In this section you will look more closely at how your time is used.

One of the important considerations in planning to return to work after a break is thinking about how you are going to manage your time. Before you start thinking about the practicalities of juggling work, family and other commitments, it’s worth thinking a bit about how you spend your time. This will help you when you get to the point of making plans to accommodate new activities and commitments into your schedule, and help you identify areas where you need additional support, or perhaps where you could be more efficient with your time. Above all, you will need to use your skills to prioritise.

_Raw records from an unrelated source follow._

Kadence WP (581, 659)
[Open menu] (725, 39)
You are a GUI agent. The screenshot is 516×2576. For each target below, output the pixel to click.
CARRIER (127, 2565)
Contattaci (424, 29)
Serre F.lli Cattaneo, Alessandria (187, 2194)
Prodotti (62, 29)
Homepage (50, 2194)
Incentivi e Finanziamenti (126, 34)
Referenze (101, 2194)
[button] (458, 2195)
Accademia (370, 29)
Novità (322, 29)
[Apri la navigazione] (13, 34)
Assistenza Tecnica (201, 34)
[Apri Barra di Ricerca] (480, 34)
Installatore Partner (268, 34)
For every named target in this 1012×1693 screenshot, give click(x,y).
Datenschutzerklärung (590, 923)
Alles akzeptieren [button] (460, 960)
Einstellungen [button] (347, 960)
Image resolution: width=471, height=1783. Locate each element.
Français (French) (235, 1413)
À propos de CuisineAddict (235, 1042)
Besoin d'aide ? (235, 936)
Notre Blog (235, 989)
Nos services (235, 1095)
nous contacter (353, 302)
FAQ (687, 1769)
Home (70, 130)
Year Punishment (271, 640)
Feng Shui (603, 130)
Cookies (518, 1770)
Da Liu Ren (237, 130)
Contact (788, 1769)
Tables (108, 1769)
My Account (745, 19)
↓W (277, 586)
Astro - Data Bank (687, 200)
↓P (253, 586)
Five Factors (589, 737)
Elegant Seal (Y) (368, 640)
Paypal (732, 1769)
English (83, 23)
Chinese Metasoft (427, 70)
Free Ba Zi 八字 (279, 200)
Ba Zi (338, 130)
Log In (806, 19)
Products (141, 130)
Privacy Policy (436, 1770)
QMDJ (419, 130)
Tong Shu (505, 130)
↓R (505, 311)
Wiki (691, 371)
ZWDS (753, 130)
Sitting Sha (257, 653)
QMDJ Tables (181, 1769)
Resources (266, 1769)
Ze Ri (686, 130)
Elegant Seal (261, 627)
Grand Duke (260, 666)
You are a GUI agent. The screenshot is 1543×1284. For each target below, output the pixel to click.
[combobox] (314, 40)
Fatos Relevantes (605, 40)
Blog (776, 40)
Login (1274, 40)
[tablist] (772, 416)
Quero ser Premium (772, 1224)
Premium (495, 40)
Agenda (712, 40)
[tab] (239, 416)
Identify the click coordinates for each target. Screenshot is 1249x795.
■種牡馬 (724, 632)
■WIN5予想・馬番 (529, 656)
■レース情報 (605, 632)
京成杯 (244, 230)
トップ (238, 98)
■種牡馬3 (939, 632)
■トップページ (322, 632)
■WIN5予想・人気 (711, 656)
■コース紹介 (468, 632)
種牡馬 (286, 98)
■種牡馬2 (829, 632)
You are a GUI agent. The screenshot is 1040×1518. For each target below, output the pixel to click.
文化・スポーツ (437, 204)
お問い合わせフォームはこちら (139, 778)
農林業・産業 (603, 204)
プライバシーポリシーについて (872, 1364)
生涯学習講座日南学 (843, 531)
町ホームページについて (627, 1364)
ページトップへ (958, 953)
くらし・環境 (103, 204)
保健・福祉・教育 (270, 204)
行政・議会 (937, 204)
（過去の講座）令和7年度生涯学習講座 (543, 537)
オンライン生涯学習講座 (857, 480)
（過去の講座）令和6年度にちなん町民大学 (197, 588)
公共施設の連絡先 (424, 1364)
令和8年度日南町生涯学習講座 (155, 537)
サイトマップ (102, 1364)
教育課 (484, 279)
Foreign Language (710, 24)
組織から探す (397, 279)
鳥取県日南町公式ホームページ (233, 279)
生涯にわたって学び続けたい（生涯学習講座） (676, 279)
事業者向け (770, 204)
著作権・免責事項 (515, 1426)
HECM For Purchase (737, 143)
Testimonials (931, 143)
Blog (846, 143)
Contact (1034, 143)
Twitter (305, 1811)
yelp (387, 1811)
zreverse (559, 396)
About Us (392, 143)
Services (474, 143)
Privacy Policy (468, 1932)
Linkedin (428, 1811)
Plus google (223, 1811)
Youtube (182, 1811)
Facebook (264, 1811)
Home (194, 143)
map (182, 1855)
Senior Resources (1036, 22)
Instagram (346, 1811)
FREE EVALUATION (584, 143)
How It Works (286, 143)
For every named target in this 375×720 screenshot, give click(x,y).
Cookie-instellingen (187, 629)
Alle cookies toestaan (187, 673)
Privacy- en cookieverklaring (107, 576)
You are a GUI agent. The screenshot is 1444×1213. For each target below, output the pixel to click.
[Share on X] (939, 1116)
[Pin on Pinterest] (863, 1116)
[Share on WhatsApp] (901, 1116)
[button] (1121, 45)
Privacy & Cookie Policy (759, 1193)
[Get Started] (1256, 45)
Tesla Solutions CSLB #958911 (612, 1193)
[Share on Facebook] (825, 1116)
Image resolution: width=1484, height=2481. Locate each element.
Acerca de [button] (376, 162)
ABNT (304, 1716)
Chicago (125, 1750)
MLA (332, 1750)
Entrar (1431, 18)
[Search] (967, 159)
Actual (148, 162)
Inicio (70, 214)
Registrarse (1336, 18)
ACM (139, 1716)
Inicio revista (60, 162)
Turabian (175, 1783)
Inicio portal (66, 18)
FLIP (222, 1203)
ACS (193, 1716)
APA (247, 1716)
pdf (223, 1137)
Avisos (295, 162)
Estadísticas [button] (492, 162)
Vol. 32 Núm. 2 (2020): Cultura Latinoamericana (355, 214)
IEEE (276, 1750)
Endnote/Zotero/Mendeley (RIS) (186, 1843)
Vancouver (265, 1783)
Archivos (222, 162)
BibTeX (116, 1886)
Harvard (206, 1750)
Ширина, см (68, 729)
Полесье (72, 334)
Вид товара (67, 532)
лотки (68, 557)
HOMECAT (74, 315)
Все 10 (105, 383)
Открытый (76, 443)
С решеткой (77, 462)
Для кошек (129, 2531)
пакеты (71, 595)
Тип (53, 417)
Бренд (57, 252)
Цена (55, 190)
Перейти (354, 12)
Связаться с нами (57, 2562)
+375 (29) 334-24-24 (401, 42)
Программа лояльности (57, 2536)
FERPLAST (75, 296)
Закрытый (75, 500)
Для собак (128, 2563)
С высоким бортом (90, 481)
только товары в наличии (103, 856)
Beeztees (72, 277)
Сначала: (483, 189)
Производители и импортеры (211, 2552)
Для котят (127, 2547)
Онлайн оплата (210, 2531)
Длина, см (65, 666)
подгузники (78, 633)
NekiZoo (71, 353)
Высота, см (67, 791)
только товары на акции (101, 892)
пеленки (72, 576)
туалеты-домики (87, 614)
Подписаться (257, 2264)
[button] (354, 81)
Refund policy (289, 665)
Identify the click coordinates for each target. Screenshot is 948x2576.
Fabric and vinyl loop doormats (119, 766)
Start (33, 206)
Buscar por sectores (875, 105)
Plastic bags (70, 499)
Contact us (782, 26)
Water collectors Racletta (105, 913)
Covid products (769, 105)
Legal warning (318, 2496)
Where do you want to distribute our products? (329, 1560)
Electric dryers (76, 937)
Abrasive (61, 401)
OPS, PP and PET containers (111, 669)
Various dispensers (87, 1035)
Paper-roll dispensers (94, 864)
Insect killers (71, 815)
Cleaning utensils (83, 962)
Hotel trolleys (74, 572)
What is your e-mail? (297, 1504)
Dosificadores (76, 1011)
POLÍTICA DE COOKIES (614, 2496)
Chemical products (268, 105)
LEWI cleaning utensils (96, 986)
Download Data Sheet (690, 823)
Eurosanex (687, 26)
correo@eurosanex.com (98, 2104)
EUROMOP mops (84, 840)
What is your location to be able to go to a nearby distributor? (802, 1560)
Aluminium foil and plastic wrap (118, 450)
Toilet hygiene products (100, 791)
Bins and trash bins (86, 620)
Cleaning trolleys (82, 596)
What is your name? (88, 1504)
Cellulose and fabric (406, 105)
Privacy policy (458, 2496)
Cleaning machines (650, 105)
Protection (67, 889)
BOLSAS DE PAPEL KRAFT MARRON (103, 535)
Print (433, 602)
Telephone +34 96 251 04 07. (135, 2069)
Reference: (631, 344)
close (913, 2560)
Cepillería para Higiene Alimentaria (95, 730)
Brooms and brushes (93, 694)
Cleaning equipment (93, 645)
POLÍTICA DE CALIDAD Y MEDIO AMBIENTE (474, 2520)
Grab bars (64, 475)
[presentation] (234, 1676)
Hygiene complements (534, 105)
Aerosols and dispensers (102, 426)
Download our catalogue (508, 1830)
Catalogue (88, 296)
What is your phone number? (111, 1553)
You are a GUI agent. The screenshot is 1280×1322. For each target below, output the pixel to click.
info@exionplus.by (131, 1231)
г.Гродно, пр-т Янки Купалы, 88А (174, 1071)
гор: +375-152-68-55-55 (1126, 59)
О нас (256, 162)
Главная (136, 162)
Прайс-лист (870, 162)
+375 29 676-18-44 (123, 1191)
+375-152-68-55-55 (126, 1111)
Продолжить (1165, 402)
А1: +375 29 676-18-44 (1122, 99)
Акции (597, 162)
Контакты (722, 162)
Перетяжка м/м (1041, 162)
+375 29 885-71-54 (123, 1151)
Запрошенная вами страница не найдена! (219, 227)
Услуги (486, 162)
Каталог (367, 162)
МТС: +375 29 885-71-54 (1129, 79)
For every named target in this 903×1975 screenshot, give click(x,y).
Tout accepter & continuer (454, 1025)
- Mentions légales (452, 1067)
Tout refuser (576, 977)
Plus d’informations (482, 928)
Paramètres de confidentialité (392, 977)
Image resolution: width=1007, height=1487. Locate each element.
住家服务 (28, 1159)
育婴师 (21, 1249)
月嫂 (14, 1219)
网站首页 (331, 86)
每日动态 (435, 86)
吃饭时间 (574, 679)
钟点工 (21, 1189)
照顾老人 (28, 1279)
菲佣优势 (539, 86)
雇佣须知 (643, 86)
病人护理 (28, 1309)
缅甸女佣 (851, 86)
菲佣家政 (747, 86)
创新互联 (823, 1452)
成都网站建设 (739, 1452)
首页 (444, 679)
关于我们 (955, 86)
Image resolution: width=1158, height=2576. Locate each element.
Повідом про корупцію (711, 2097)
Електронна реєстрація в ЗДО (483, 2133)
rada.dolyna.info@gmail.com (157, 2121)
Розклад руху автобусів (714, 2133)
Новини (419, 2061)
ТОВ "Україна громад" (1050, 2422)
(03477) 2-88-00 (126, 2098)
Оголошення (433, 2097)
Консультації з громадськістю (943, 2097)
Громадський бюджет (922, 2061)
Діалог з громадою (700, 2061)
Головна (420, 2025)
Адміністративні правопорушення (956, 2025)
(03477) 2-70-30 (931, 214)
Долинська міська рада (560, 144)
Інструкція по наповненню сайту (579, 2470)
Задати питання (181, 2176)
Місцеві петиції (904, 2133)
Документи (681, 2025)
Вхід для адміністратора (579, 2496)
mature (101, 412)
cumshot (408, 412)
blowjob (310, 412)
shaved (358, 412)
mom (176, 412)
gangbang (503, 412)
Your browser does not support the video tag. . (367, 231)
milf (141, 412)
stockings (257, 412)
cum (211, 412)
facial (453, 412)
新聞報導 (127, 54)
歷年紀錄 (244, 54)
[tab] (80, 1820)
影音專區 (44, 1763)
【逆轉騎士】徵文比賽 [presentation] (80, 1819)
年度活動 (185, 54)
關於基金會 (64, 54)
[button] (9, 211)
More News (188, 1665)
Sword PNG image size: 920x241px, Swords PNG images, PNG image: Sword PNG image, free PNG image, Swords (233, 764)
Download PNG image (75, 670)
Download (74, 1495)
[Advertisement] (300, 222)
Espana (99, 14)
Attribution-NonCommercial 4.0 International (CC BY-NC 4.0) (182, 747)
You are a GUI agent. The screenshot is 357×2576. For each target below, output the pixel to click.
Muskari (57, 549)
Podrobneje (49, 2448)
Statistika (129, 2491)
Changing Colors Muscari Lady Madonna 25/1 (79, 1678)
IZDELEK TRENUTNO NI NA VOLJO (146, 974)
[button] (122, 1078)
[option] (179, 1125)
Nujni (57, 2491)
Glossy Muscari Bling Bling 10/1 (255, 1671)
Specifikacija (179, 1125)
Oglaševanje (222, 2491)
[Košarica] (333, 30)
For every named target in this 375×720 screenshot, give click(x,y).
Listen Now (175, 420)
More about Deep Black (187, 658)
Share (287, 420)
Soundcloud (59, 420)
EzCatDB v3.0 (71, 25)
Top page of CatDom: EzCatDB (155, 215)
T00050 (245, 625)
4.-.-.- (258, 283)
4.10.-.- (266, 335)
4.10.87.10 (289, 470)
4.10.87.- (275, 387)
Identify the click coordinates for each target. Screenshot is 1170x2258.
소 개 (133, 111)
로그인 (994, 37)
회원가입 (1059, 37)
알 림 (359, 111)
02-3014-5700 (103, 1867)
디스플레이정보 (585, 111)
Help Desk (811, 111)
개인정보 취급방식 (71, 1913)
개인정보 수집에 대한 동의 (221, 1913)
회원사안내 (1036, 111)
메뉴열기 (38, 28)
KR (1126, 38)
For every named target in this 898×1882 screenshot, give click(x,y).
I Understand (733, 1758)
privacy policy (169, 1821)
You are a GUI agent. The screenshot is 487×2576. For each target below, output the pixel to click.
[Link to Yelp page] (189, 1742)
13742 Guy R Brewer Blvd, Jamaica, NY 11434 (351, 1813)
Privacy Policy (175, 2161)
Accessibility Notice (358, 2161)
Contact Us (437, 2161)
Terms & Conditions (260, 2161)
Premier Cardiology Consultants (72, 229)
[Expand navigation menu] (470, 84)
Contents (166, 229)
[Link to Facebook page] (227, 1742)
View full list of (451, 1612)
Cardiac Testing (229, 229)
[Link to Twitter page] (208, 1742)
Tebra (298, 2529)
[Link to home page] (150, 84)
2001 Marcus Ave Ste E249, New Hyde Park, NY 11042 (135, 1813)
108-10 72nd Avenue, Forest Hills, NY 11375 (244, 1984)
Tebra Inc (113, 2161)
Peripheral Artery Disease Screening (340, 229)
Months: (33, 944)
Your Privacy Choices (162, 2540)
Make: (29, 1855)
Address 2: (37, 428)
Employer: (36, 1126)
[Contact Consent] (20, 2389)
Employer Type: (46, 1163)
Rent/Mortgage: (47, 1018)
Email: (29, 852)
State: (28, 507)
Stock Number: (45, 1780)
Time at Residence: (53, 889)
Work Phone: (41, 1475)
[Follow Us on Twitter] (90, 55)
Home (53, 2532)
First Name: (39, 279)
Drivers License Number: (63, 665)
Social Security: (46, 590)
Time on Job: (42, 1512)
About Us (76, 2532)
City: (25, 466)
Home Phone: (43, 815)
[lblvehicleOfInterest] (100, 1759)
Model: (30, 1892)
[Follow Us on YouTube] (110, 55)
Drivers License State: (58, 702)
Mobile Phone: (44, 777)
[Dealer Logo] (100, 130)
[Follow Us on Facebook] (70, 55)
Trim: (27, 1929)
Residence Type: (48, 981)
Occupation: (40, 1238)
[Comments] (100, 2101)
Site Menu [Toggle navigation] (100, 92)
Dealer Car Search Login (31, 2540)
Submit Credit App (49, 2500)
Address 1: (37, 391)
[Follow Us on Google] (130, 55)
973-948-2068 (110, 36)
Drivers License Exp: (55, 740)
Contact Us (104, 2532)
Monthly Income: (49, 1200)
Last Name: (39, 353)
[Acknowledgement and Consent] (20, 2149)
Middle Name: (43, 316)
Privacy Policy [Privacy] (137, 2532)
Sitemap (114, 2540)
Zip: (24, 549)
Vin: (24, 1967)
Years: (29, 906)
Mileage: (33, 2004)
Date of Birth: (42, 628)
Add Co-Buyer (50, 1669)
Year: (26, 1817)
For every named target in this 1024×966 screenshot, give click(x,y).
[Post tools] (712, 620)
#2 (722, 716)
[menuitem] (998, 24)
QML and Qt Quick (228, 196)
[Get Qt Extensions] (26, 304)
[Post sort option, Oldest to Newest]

Activity 2 Your work–life balance

Timing: Allow approximately 5 minutes

Last week we asked you to keep a diary of how much time you spend each day on the various activities listed below:

  • sleep
  • commuting
  • work
  • education/training/research
  • caring for dependents
  • health and fitness
  • leisure and socialising
  • family commitments
  • chores.

Take a look at what you noted and add up the number of hours you spend in total on these things. Now subtract your total from 168 (hours in a week) to find how much time you have left over each week.


Now you have completed a diary of your activities, reflect on your results by considering the following questions about your own work life balance:

  • Are there aspects that you would like to change?
  • Are your priorities likely to change in the future?
  • In which areas can you afford to be more flexible?

Whatever work-life balance you aspire to, managing and planning your time are going to become very important when you try to take on the added responsibility of returning to work. We will look at a number of time management tools this week.

Activity 3 Prioritising your activities

Timing: Allow approximately 10 minutes

Now you know how you are spending your time, it is useful to think about how to prioritise these varied activities. A useful method that can help in prioritisation is to think about how important or urgent (imminent) the task is and then categorise each task into one of four categories:

  • Important and urgent
  • Important but not urgent
  • Not important but urgent
  • Not important and not urgent
Described image
Figure 2 Categories

Look at the diary you kept last week of how you spent your time. Find an activity for each of the categories:

  • Important and urgent
  • Important but not urgent
  • Not important but urgent
  • Not important and not urgent

In this section, you have looked at how you are spending your time at the moment. In the next sections, you will think about the range of factors you have to consider before returning to the workplace. These responsibilities are different for every individual. Once you have looked at your responsibilities and thought about what your priorities are, you will return to the subject of planning your time in order to achieve the work-life balance you want.